Learning from tragedy

by Naomi Cherne, PhD
recent fatal tragedy at an Indian MRI facility in which an oxygen tank was allowed to be brought into an MRI room highlights the steep consequences of breakdowns in communication in the context of healthcare systems. The facts of the case are under investigation, but the initial statements reported in the press from the laypeople (i.e., non professionals) involved in the tragedy call to mind several usability principles: the importance of understanding mental models and user groups, the provision of safety information at point of use, and learning from past events.
Mental models drive expectations. The laypeople apparently expected that the magnet needed to be turned on in order to work. However, MRI magnets are always on; when an MRI magnet is stopped, helium is released in large quantities and fills the room, and the magnet can be irreparably damaged by the stopping process. Magnets are stopped only in an emergency such as a fire in the scan room or someone actively pinned by a ferromagnetic object. What does start and stop is the pulse sequence used to image the tissue in the magnet’s bore.
Understand your user groups. The laypeople describe being told that the oxygen tank could not be left outside the MRI room, and that they were not stopped when entering the room with the oxygen tank. What does a layperson know about the risks inherent to a product, safety procedures to mitigate these risks, and appropriate safety behavior?
Provide safety information at the point of use. If risks cannot be mitigated by design, then procedures, guarding, and information can be implemented as mitigations. The laypeople state that, in addition to not being stopped from entering the MRI room with the tank, they were later scolded for getting too close to the MRI machine with the metal oxygen tank. What can come into the room? How close is too close?
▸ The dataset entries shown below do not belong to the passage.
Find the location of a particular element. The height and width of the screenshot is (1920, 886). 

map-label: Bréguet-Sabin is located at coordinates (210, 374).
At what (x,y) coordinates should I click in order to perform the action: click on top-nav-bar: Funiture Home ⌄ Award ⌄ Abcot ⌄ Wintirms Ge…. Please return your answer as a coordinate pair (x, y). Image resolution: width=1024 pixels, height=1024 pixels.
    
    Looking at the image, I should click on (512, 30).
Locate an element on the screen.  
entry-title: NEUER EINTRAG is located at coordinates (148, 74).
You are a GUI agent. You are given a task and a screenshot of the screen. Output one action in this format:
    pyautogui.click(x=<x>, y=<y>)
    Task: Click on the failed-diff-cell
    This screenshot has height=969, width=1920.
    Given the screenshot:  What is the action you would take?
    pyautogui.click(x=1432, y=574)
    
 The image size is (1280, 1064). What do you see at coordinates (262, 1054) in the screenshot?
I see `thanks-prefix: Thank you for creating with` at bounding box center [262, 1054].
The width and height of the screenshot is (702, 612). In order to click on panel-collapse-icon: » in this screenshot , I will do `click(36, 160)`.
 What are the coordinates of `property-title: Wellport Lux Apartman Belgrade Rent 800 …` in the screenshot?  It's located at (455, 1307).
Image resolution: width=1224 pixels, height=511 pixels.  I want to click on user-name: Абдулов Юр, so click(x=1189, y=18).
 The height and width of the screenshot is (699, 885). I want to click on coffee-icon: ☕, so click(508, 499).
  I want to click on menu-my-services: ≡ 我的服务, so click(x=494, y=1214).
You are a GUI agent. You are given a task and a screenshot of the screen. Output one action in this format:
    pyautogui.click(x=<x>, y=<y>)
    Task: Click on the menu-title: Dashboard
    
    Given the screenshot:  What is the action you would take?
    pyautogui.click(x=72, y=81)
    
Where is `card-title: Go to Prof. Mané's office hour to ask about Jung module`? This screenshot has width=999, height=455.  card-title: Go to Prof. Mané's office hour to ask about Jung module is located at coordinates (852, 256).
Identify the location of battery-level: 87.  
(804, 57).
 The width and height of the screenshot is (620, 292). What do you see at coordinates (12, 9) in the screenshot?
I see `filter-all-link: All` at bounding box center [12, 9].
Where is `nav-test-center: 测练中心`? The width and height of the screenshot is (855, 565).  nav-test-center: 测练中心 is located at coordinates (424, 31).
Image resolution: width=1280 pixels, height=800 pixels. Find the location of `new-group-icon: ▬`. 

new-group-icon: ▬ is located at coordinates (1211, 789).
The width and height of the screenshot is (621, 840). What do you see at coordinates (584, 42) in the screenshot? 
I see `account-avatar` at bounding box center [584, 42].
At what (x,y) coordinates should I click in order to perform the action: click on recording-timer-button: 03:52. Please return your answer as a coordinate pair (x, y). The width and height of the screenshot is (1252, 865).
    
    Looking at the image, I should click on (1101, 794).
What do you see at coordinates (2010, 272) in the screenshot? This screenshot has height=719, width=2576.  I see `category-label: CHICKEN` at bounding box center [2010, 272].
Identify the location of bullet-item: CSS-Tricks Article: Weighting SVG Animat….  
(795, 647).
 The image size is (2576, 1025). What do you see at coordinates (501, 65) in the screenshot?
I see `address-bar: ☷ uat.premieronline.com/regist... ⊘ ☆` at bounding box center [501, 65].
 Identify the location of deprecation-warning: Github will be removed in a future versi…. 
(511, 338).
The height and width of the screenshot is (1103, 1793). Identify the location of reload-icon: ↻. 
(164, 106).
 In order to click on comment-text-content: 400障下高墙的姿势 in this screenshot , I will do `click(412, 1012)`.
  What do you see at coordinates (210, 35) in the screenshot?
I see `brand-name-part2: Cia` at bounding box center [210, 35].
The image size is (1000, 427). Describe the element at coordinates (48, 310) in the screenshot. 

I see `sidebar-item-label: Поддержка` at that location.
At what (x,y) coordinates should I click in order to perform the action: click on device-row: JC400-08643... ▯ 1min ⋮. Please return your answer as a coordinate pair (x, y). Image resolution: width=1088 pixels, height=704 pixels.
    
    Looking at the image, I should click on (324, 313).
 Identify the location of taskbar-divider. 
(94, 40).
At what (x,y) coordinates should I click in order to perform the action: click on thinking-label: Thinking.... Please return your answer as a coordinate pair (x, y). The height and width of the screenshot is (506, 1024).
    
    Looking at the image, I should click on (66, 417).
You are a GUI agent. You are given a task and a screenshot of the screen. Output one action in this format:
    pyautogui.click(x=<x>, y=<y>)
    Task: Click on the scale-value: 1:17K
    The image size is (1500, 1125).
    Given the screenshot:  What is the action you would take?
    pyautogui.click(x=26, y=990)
Learn from the past. This is not the first time that an oxygen tank in an MRI room has caused injury and death. Although rare, high profile accidents have occurred since the early 2000s. One method of addressing potential usability issues for a product is to research the accident history of that product and similar products. Some potential sources of such historical information include news items, product reviews, safety databases such as MAUDE, and internal postmarket data such as customer service or helpline records.
In this specific tragedy, the facts remain to be established. Something clearly went catastrophically wrong, and that means something critical needs to be fixed. It could be a small miscommunication, it could be a systemic safety issue. Regardless, responsible MRI facilities around the world are now turning a sharp and horrified eye to their systems, staff, and safety. Monitoring real-world relevant usability failures, applying usability principles during design, and testing the usability of designs can help improve the safe use of products.
  • You can discover incorrect mental models your users bring to their use of your product, and if these have implications for safety, by conducting formative usability testing.
  • You can discover what your users understand and expect about the risks of your product by conducting user interviews and simulated-use usability testing.
  • You can assess the effectiveness of your procedures, guards, and safety information early in design via expert review and user interviews, and ultimately demonstrate intended behavior through simulated-use usability testing.
  • You can familiarize yourself with known use events for a product category to guide the development of new products.